Plastic electronics^1–4 are replacing silicon for many consumer electronic applications, such as Organic Light-Emitting Diodes (OLEDs)^5–8 and Organic Photovoltaics (OPVs),^9–13 thereby creating new markets for novel electrooptic and electronic devices based on organic semiconductors. These optical–electrical devices usually require highly π-conjugated aromatic materials as organic semiconductors used as hole-transporting, electron-transporting or electroluminescent materials. In recent years, starburst triazatruxene materials with a disc-like, C₃-symmetric structure and incorporating three carbazole units sharing an aromatic ring possessing an extended and highly conjugated π-system exhibit high hole-transport mobility and intense photo- and electro-luminescence for potential application in plastic electronic devices.^14–17 The presence of three amino groups (–NH) facilitates the synthesis of a wide range of materials due to three facile points for the attachment of flexible aliphatic side chains that render the resulting materials soluble in common organic solvents used to deposit organic semiconductors from solution, such as spin coating, drop casting, doctor blade techniques, etc., on substrate surfaces as uniform thin films. The starburst structure of such triazatruxene derivatives prevents molecular close packing and spatial reorientation, thus suppressing self-aggregation and facilitating the formation of homogeneous, high-quality thin films on electrooptic and electronic device substrates.¹⁸ Derivatives incorporating the triazatruxene moiety have been the subject of limited interest as organic semiconductors, such as N-alkyl-substituted columnar liquid crystals and some oligomers, in plastic electronic devices.^19–29 In contrast, a wide range of derivatives of the all-carbon counterpart truxene and thiatruxene has been extensively studied as organic semiconductors in electro optical or electrical devices.^30–32

Commercially available poly(3,4-ethylenedioxythiophene)polystyrene sulfonate (PEDOT:PSS) has been commonly used in OLEDs and Polymer Organic Light-Emitting Diodes (PLEDs) as an hole-injection layer, due to its intrinsically high conductivity (3.0 × 10⁻³ S cm⁻¹)³³ and ability to be deposited on a device substrate from solution. An additional hole-transport layer on top of the hole-injection layer is often used to control the current of holes and act as an electron-blocking layer and thereby to avoid unbalanced charge injection and charge mobility in multilayer OLEDs and PLEDs, for example, and thereby to achieve high efficiency of emission. In the absence of a hole-transport layer, charge recombination occurs predominantly near the cathode, which results in quenching of the excitons without light emission. The HOMO energy level of PEDOT:PSS is higher (−5.2 eV),³³ than that of common emissive materials used in OLEDs and PLEDs (−5.5 eV or lower), which results in a mismatch of 0.3 eV or more. Therefore, in order to produce an insoluble hole-transport layer compatible with PEDOT:PSS and other hole-injection layers, two photopolymerisable carbazole-functionalised triazatruxene materials were synthesised in this work using simple N-substitution reactions of carbazole moieties. These triazatruxenes incorporate three photopolymerisable side-groups consisting of non-conjugated dienes³⁴ at the end of aliphatic flexible spacers. These new photopolymerisable monomers can be deposited from solution, by spin casting or spin coating, as uniform thin layers on a device substrate with the desired thickness and then converted into the corresponding insoluble and intractable polymer networks as thin films for use as hole-transport layers in a range of multilayer organic semiconductor devices.

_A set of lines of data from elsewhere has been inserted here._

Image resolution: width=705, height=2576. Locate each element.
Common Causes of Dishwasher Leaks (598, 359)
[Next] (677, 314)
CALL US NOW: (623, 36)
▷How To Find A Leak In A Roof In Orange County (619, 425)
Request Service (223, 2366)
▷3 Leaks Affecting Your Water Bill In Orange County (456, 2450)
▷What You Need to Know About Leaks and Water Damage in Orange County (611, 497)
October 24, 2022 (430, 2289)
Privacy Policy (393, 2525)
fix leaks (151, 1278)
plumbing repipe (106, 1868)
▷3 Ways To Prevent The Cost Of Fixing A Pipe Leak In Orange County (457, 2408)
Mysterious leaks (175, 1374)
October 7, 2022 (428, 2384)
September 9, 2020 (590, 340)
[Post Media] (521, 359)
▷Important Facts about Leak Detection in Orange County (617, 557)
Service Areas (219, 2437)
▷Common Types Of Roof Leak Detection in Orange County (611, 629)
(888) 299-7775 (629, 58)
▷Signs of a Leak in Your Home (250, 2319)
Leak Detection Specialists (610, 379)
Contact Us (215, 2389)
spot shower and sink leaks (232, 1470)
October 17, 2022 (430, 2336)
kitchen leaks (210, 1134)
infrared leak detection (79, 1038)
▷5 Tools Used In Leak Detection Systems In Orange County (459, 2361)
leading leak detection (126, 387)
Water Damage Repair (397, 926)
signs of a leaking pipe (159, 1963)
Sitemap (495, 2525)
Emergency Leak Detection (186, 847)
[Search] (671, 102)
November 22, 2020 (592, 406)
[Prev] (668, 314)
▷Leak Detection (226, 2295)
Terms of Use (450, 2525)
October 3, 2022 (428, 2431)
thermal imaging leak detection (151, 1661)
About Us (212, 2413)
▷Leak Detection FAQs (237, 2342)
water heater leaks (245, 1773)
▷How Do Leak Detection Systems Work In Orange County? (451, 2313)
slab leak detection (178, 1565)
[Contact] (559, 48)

The advantages of using insoluble, intractable, and highly crosslinked polymer networks^35–40 in multilayer plastic electronic devices include lower cost, scalability, i.e., the possibility to manufacture very large devices, and the use of standard fabrication equipment and processes in a continuous, rather than a batch, production process, e.g., the potential for continuous roll-to-roll production on plastic substrates. This approach facilitates pixelation, in OLEDs and PLEDs for example, using standard photolithography procedures in that unexposed and non-crosslinked regions can be easily removed by washing with the original spin-casting solvent.⁴¹ Unfortunately, the fluence of UV-illumination required during the photopolymerisation of the monomer in order to generate the corresponding polymer network with a sufficiently high crosslinking density to function as an insoluble thin solid layer often gives rise to a degree of photodegradation of the monomer and the polymer network as well as resulting in the formation of deep traps that can lead to values of the charge-carrier mobility of the polymer network that are several orders of magnitude lower than that of the monomer exposed to the UV-irradiation.⁴¹

2 Experimental

2.1 Synthesis of the photopolymerisable triazatruxenes 1 and 2

Triazatruxenes 1 and 2, Scheme 1, were synthesised by alkylation of the carbazole moieties present in triazatruxene using modified literature procedures.^42,43 The reactions were carried out under a nitrogen atmosphere at 50 °C using a dispersion of sodium hydride as the base, N,N-dimethylformamide as the solvent and a 5.0 molar equivalent of N,N-diallyl-5-bromopentanamide or N,N-diallyl-2-bromoacetamide, respectively. The experimental procedures and NMR spectra are recorded in the ESI.† The cyclic voltammetry method used to measure the electrochemical energy levels of triazatruxenes 1 and 2 is described in the ESI† and the results displayed in Table 1.

Scheme 1 Triazatruxene 1 and 2 synthetic schemes, reaction conditions and yields.

Table 1 The HOMO energy level (IP), band gap (E_g) and LUMO energy level (EA) for the triazatruxene derivatives 1 and 2 with different lengths of the flexible and photopolymerisable side groups (R)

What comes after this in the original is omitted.